A quick tour of Torch internals

Recently, I have been kind of confused. I couldn’t find myself anything to work on and had no ideas for new projects (apparently, I just had to wait for the new academic year to start - I have plenty of ideas now, but no time for them).

Anyway, I often get the impression that many people are using Machine Learning libraries as a kind of black-boxes with only a high-level API. It’s as if they weren’t interested at all in how they work, but solely in the output (this is why I like Torch so much - it’s hackable to the bone). I’ve been using Torch for a few months now and I’ve always been curious how it’s built. This is why I decided to get down to it and browse the code of TH library, which is at the core of Torch.

It’s really a great thing to do. I’ll write more about it in the end of this post, but you should seriously consider doing it with your favourite library or framework too.

Torch’s source is written in plain C, which was very pleasing to me. I don’t really like many C++ features and although I find it very powerful and flexible, it often seems confusing. C’s extremely minimal syntax allows you to read and quickly grasp what exactly happens at any moment. However, if C++ is the way to go for you, there is also a wrapper around TH called thpp.

Where can you get it?

You can find the TH library in two places:

In its standalone repository (git subtree of torch7; outdated at the time of writing)
In torch7 repository in lib/TH folder (always up to date)
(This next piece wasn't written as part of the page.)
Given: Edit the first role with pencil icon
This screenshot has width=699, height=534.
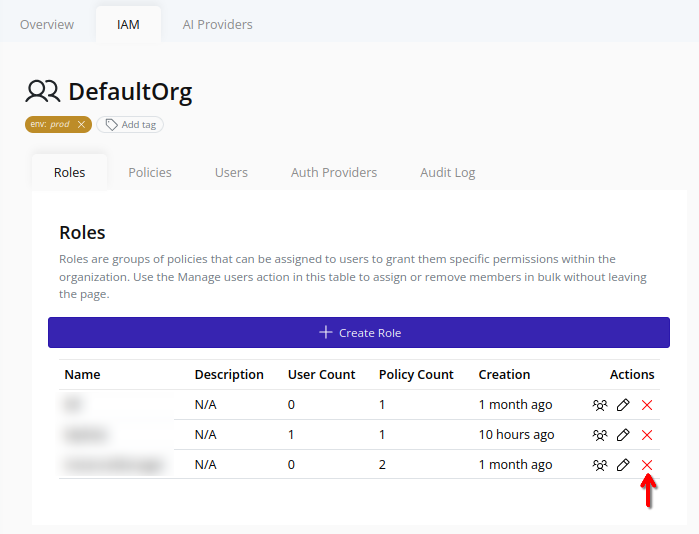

The folder structure is very simple. There are some cmake tests and definitions in cmake directory while the code is located both in generic directory and at the repo root.

Interesting findings

Before going into the details and describing functionality implemented in individual files I’d like to point out some really cool techniques that I’ve found in the implementation.

Code generation

First thing that appeared really strange to me was that many files existed both in the root folder as well as in generic. If you opened them, you would quickly notice that copies in generic contain the actual code, while at the root they all look very similar. Here is THStorage.c for example:

#include "THAtomic.h"
#include "THStorage.h"

#include "generic/THStorage.c"
#include "THGenerateAllTypes.h"

#include "generic/THStorageCopy.c"
#include "THGenerateAllTypes.h"

Quite unusual for a .c file, right?

THGenerateAllTypes sounds interesting so i looked it up and this if what I’ve found:

#ifndef TH_GENERIC_FILE
#error "You must define TH_GENERIC_FILE before including THGenerateAllTypes.h"
#endif

#define real unsigned char
#define accreal long
#define Real Byte
#define TH_REAL_IS_BYTE
#line 1 TH_GENERIC_FILE
#include TH_GENERIC_FILE
#undef real
#undef accreal
#undef Real
#undef TH_REAL_IS_BYTE

#define real char
#define accreal long
#define Real Char
#define TH_REAL_IS_CHAR
#line 1 TH_GENERIC_FILE
#include TH_GENERIC_FILE
#undef real
#undef accreal
#undef Real
#undef TH_REAL_IS_CHAR
...

Which continued for a few more types. At first I was puzzled, but then I suddenly realized what it does and how brilliant this is! There are no templates in C, but objects like THStorage should be available for different types. It would be a terrible waste to repeat the same implementation with just a few words replaced and this is what this piece achieves! In generic files you can see variables of type real all over the place. At first it was obvious to me that it’s probably a matter of some compile time optimizations whether it was chosen to be a float or a double, but apparently it’s different - it allows code generation for many other types too!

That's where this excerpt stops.